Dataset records

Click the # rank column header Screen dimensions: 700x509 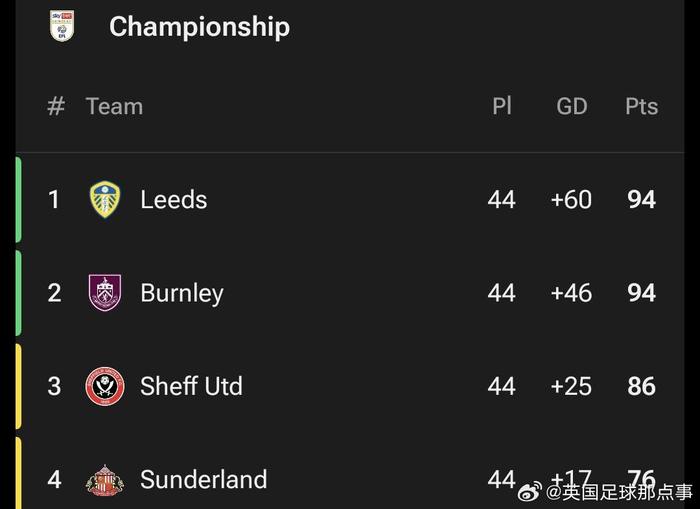tap(56, 106)
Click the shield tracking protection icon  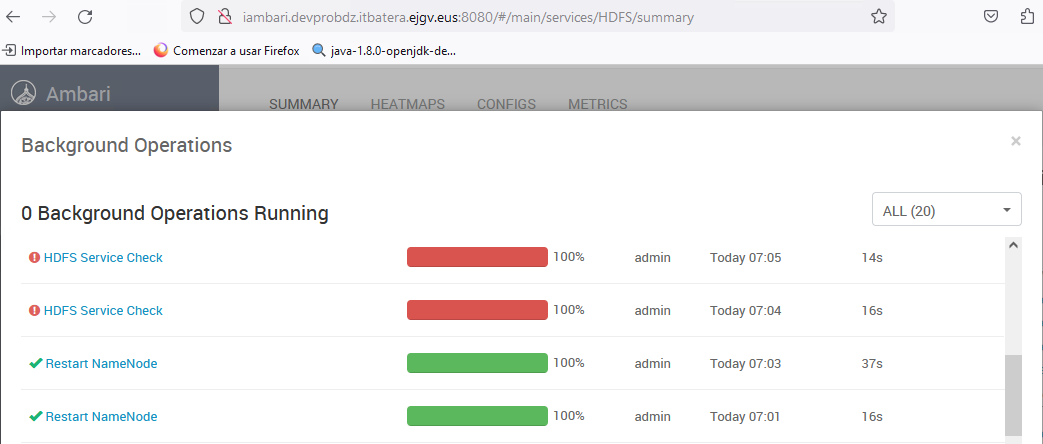[197, 17]
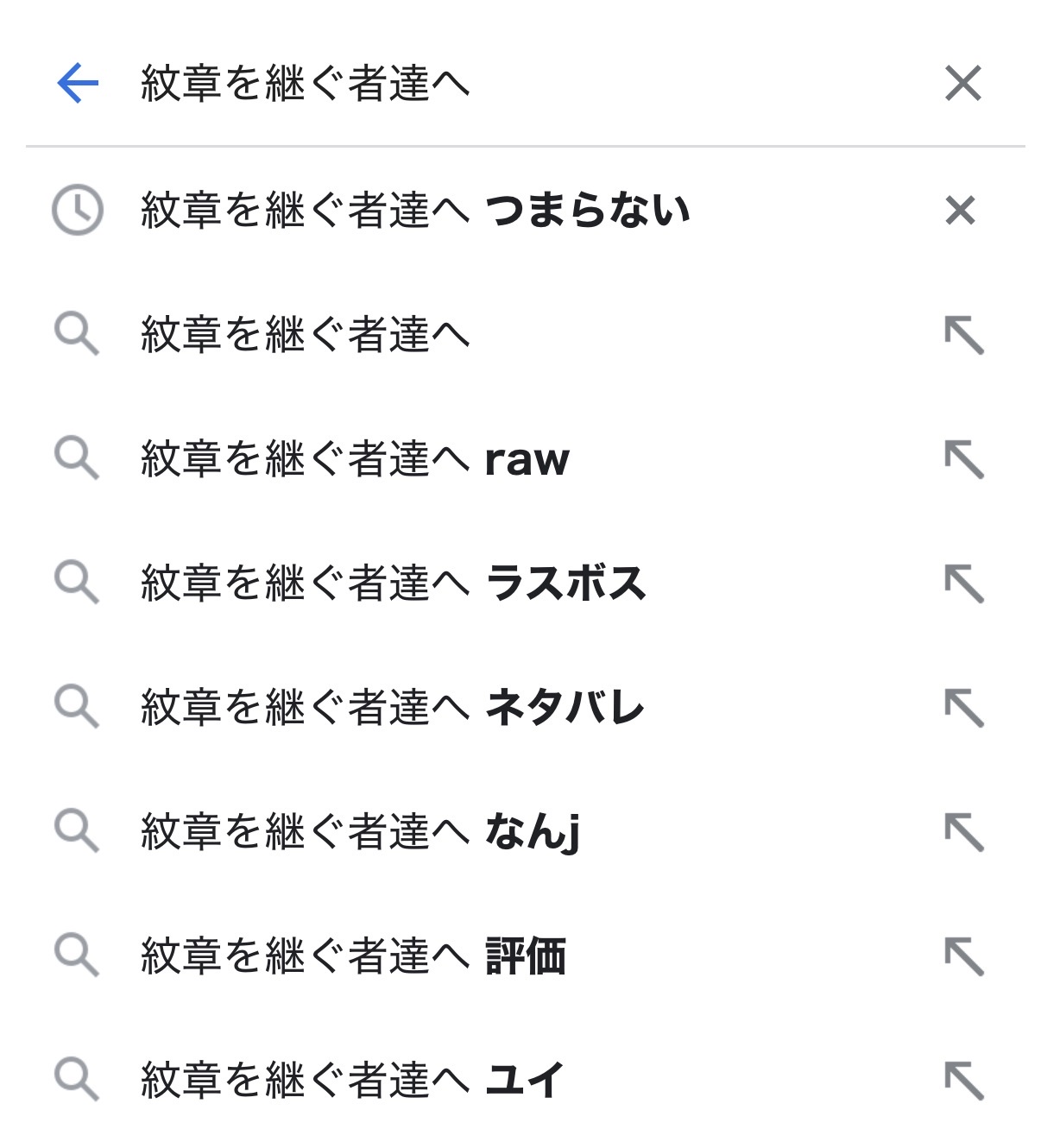Clear the search field text

[962, 84]
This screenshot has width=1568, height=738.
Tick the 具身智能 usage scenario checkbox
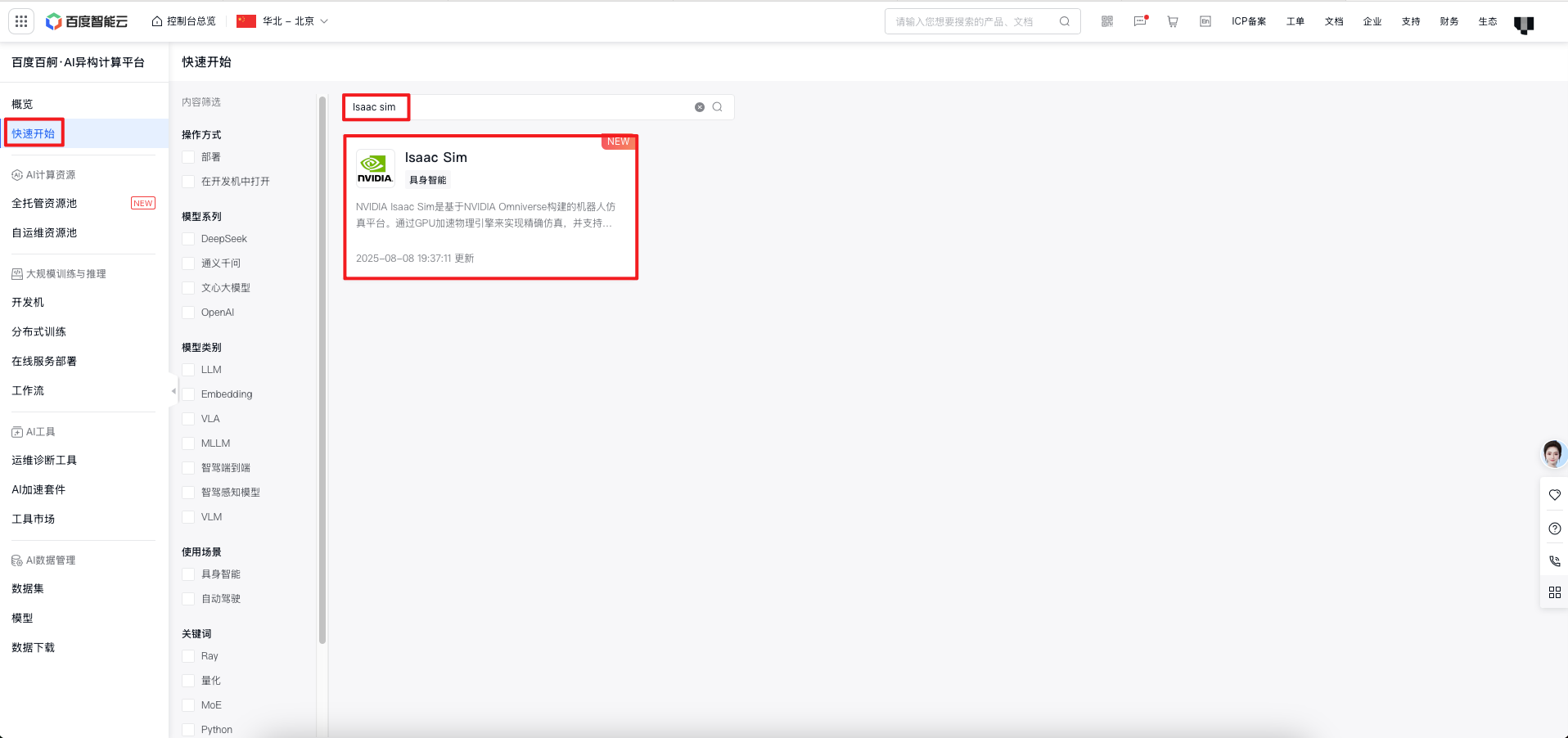189,574
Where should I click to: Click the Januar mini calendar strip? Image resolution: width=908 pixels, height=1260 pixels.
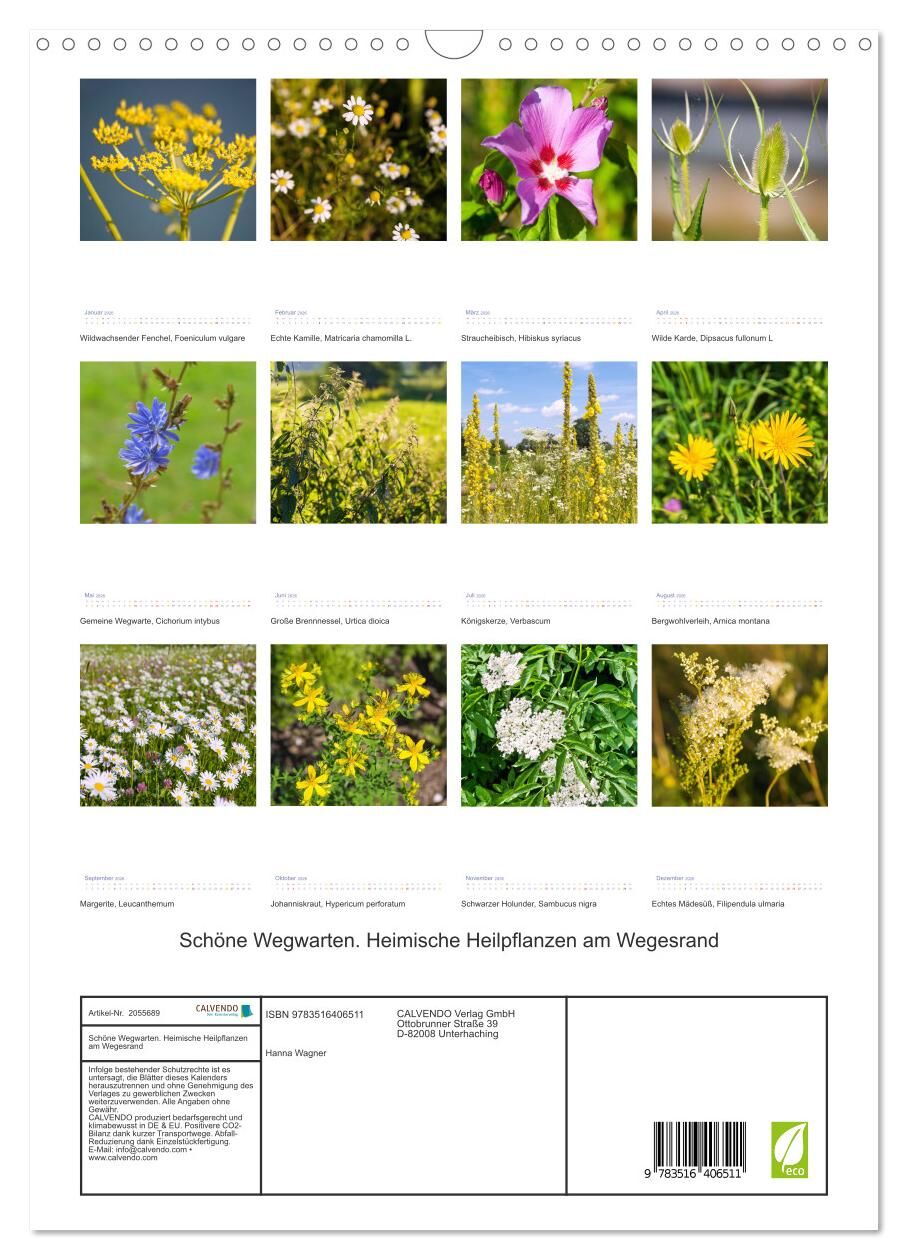pos(167,319)
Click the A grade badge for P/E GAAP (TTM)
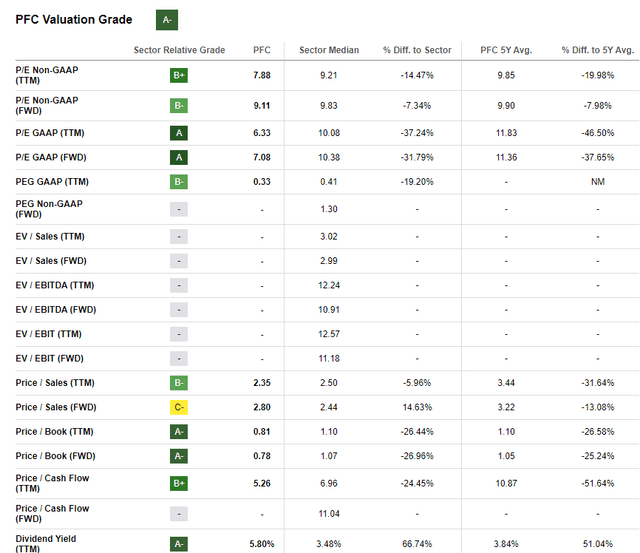Screen dimensions: 640x553 (179, 131)
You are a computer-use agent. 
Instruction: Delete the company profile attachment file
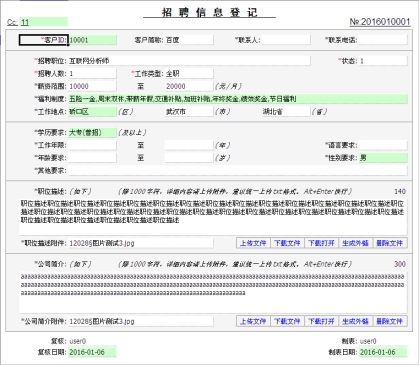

What this task involves
Omit the pictures and write out the lines above from the one with "Tick the 具身智能 usage scenario checkbox" through the last, unchanged.

Completed exercise
Tick the 具身智能 usage scenario checkbox
189,574
Where should I click to: Click the Januar mini calendar strip? Image resolution: width=908 pixels, height=1260 pixels.
pos(167,319)
Click the A grade badge for P/E GAAP (TTM)
Screen dimensions: 640x553 (179, 131)
You are a computer-use agent. 
Instruction: Delete the company profile attachment file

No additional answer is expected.